• [TEXT SEGMENT]:
......

A 
          Geometer of Sound Crystals is a complex 
          book, as unusual as its title; one which will 
          be read, and used, differently by each of 
          its readers. It is a source book about a composer/musicologist 
          who spent the greater part of his professional 
          life in Moscow, of whom Gerard McBurney wrote 
          "Gradually I began to form some impression 
          of how important this Jewish Romanian pupil 
          of Webern was in the hidden musical life of 
          Moscow, our 'real life' as Sofia Gubaidulina 
          has called it".
        
        It is 
          also a very personal memoire of an extraordinary 
          and idiosyncratic musician and teacher by 
          a younger composer and music theorist, Dmitri 
          Smirnov. Phillipp Moiseyevich Herschkowitz, 
          with whom Smirnov and his composer wife Elena 
          Firsova built a close relationship during 
          the years before they brought their family 
          out of the Soviet Republic to England, had 
          studied with both Berg and Webern. Smirnov's 
          account centres upon the record of a series 
          of lessons and conversations with Herschkowitz, 
          interrupted for ten years because of the Smirnovs' 
          lack of money; subsequently resumed gratis 
          "as I did not pay Webern; I want to give 
          his lessons back".

......

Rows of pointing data
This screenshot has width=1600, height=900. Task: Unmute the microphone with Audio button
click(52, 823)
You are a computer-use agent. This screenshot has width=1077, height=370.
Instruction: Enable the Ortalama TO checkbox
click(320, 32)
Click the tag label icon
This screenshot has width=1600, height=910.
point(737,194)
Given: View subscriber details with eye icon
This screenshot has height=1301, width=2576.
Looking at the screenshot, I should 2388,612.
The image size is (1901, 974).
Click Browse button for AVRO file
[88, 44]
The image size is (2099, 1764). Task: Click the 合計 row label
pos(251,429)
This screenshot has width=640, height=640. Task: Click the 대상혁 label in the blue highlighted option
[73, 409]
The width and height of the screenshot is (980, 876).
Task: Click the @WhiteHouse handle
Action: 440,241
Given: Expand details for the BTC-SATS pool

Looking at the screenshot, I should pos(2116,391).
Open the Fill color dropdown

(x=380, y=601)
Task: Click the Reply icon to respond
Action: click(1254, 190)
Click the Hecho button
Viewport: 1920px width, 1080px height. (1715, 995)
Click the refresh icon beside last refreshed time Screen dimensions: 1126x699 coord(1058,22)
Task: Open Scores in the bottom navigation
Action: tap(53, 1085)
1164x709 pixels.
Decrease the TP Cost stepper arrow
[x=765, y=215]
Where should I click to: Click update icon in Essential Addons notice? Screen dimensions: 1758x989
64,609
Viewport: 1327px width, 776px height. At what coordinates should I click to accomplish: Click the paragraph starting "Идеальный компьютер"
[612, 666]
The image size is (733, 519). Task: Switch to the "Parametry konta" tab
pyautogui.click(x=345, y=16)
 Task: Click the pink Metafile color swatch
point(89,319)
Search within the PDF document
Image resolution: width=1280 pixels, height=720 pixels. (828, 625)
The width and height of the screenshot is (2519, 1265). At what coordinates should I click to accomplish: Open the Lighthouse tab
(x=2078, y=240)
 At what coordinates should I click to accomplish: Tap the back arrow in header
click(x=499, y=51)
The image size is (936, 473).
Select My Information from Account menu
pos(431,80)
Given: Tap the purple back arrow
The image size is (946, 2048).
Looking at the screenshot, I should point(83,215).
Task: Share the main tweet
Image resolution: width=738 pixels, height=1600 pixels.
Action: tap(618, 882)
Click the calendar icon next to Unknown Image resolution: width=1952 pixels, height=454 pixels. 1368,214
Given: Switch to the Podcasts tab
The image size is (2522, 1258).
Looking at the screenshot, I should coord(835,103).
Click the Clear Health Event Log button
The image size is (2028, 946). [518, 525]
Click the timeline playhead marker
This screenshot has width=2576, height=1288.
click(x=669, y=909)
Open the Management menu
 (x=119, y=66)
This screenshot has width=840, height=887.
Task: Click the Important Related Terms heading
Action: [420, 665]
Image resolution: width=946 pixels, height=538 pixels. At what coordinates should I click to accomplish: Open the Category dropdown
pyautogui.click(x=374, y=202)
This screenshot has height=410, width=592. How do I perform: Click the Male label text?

......

• [GIVEN PROBLEM A]:
In the text about A Geometer of Sound Crystals, which two composers had Herschkowitz studied with?
• [GIVEN PROBLEM B]:
Keep writing the text about A Geometer of Sound Crystals, starting after its last sentence.
The lines above have nothing to do with the text about the Herschkowitz book.

• [RESPONSE A]:
Berg and Webern.

• [RESPONSE B]:
        
        Six 
          early lessons, begun in 1970, were highly 
          didactic analyses of Beethoven, especially 
          his piano sonatas, and other Great Masters; 
          Phillipp Moiseyevich Herschkowitz having made 
          clear that he did not teach composition. These 
          are dense, and fully illustrated dissections 
          of individual movements which constitute the 
          core of the book, and reflect what Herschkowitz 
          might best wish to be remembered for. Smirnov 
          makes the cogent point that in Britain "the 
          teaching of musical form and analysis is "at 
          a very superficial or amateurish level - - 
          basic terms of music, such as "period", "sentence" 
          or "theme" are practically eliminated - - 
          ".
        
        These 
          lessons and conversations, meticulously summarised 
          and recalled in detail by Smirnov, need the 
          close attention of a musicologist, ideally 
          a Beethoven specialist, to do them justice, 
          and they are clearly deserving of such attention*.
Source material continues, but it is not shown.